Please copy the rows from the line containing "This screenshot has" through the line containing "point(211,500)" exactly, leaving out the pictures.

## INPUT MATERIAL
'''

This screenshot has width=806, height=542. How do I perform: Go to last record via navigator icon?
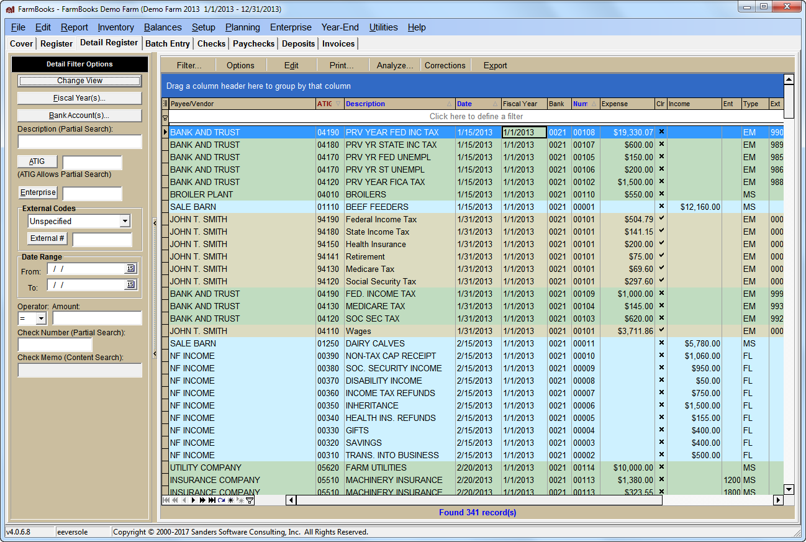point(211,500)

'''
'''

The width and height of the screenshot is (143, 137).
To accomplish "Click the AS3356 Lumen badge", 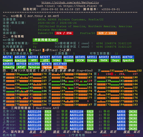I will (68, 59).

'''
'''

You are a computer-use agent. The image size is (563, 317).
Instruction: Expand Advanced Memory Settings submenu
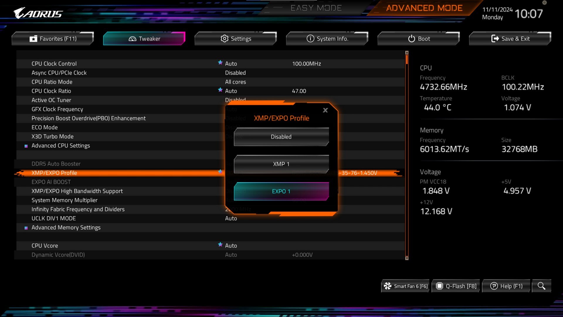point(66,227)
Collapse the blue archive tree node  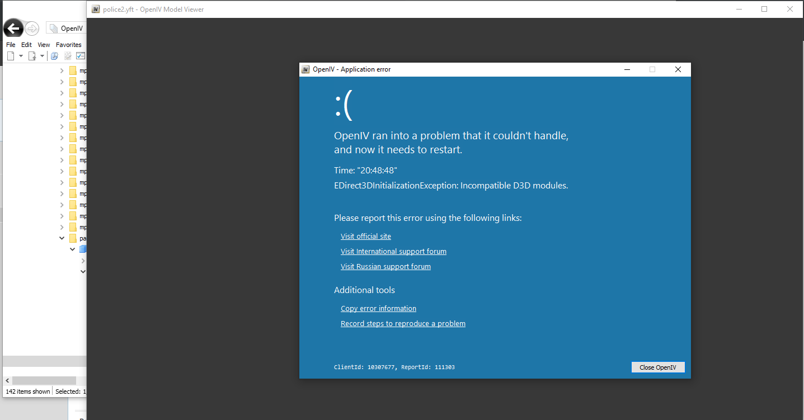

'''

## SOLVED EXERCISE
This screenshot has width=806, height=542. How do I perform: Go to last record via navigator icon?
point(211,500)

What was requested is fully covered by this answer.